DESCRIPTION OF THE TASK:
Copy the lines from the one with "Find the location" through the one with "x-tick-label: Dec 2003", both included, and replace "particular" with "specific" without changing anything else. Leave the pictures out.

DATASET:
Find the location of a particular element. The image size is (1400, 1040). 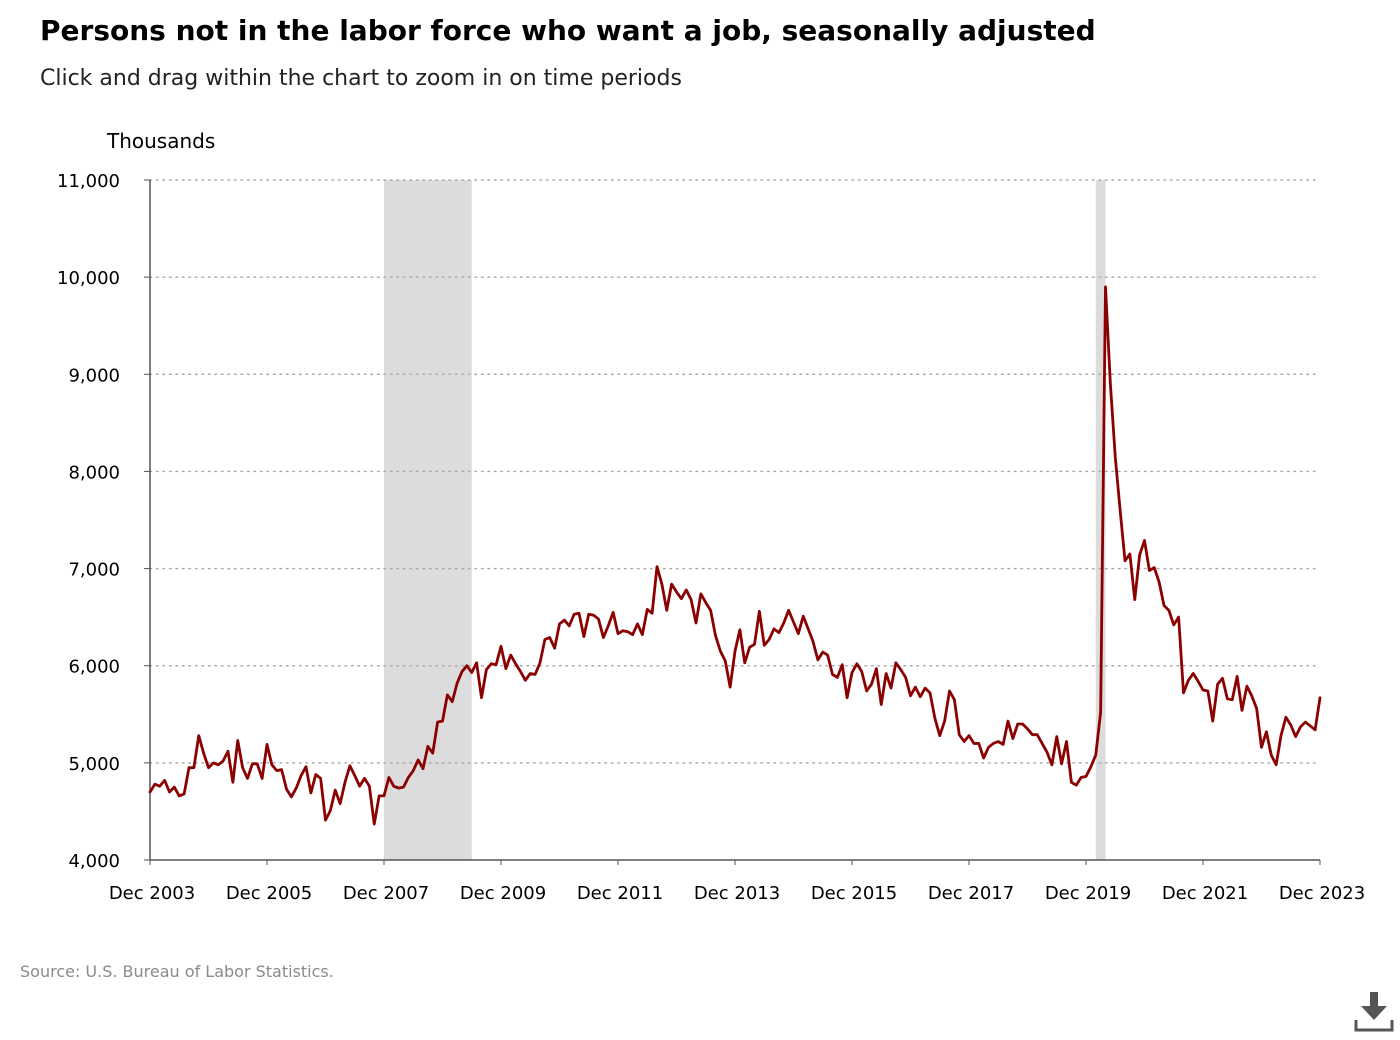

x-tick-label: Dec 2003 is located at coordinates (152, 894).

---

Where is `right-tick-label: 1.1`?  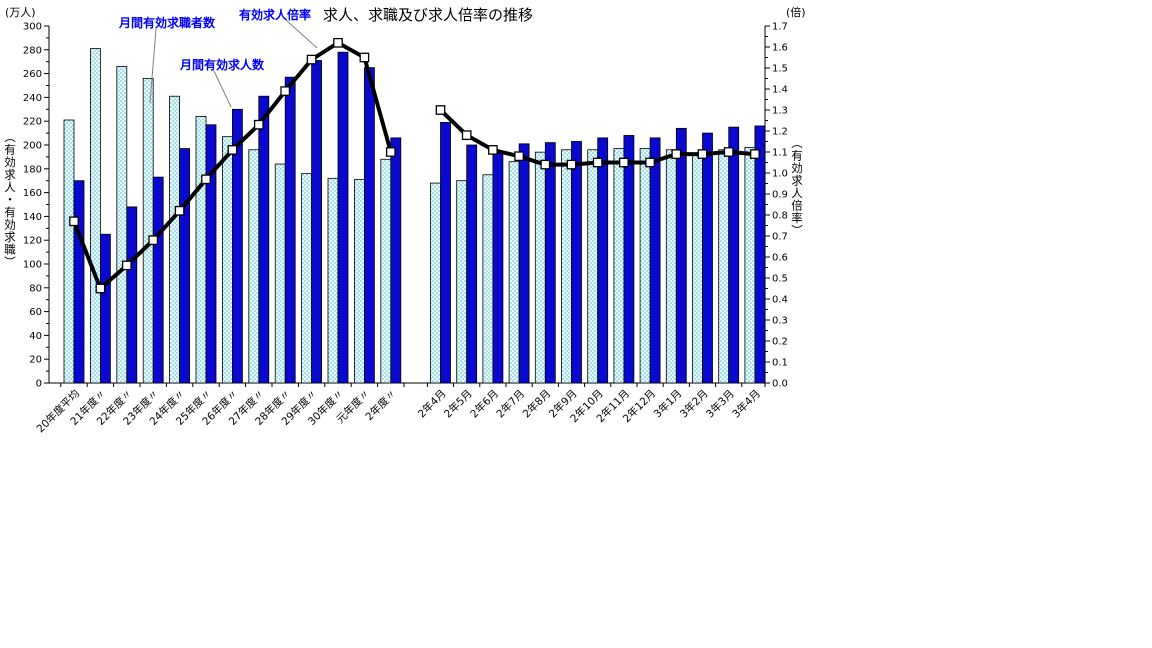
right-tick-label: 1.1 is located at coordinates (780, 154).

* * *

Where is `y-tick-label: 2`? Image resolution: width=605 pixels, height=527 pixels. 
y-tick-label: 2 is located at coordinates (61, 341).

SOLUTION TO THE PROBLEM:
Find the location of a specific element. The image size is (1400, 1040). 

x-tick-label: Dec 2003 is located at coordinates (152, 894).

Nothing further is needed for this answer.